Job A
In the Cassandra compaction instructions, what automatically triggers minor compactions?
Job B
Continue the Cassandra compaction instructions from where they stop.

Excerpt provided

○ ○ ○ ○ ○ ○ ○

Transactions must be compacted or the speed of transactions decreases. You must routinely
perform major compactions in Cassandra to maintain Global Mailbox performance.
Before you begin
- Locate nodetool, a binary bundled with Cassandra.
- Verify that JAVA_HOME is set to the location of IBM JDK 8.
About this task
When possible, rely on minor compactions instead of major compactions to address
performance concerns. Minor compactions are triggered automatically when you perform a
flush. Schedule compactions often enough such that operations are optimized and
compactions are not overlapping. Schedule compactions in your Cassandra instances according to your
business requirements and transaction characteristics.
To perform a major compaction:
Procedure
-
Monitor the average transactions time to gauge how often to perform major compactions.
-
Run nodetool, with the following command: nodetool --host
<hostname> compact
By default, host connects to the local Cassandra instance.

○ ○ ○ ○ ○ ○ ○

Extracted material
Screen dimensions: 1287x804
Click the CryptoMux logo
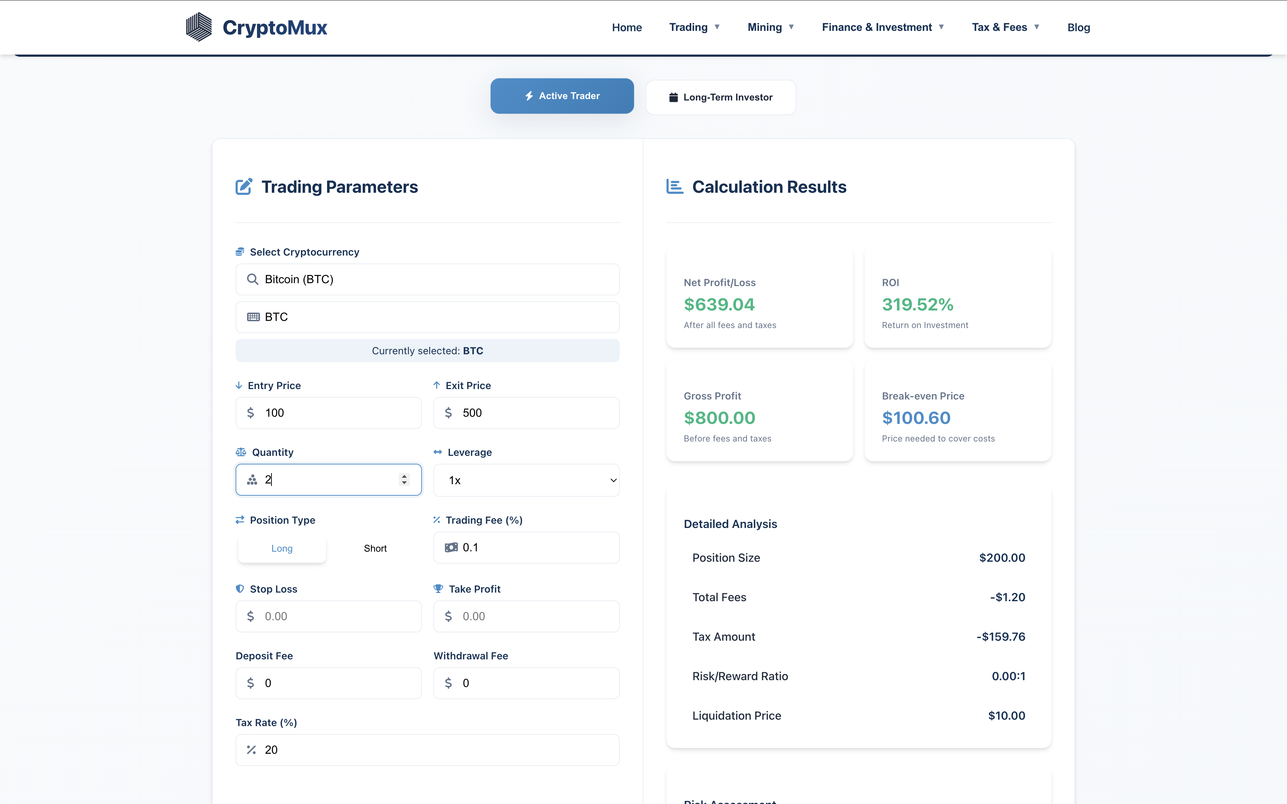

○ ○ ○ ○ ○ ○ ○

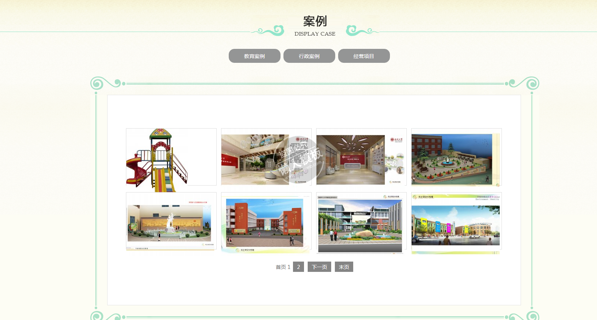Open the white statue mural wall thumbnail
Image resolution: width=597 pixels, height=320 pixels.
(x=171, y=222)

○ ○ ○ ○ ○ ○ ○

Task answer A
Performing a flush triggers minor compactions automatically.

Task answer B
-
Run this command against each Cassandra node individually.
Important: Only one compaction can be performed at a time. Attempting to
execute multiple compactions simultaneously results in compaction failures. This causes compactions
to take longer.
Tip: Doing compactions frequently, to keep the number of tombstones low or empty, does
not result in the fastest compaction time. A major compaction consolidates all existing SSTables
into a single SSTable. During compaction, there is a temporary spike in disk space usage and disk
I/O because the old and new SSTables co-exist. A major compaction can cause considerable disk
I/O.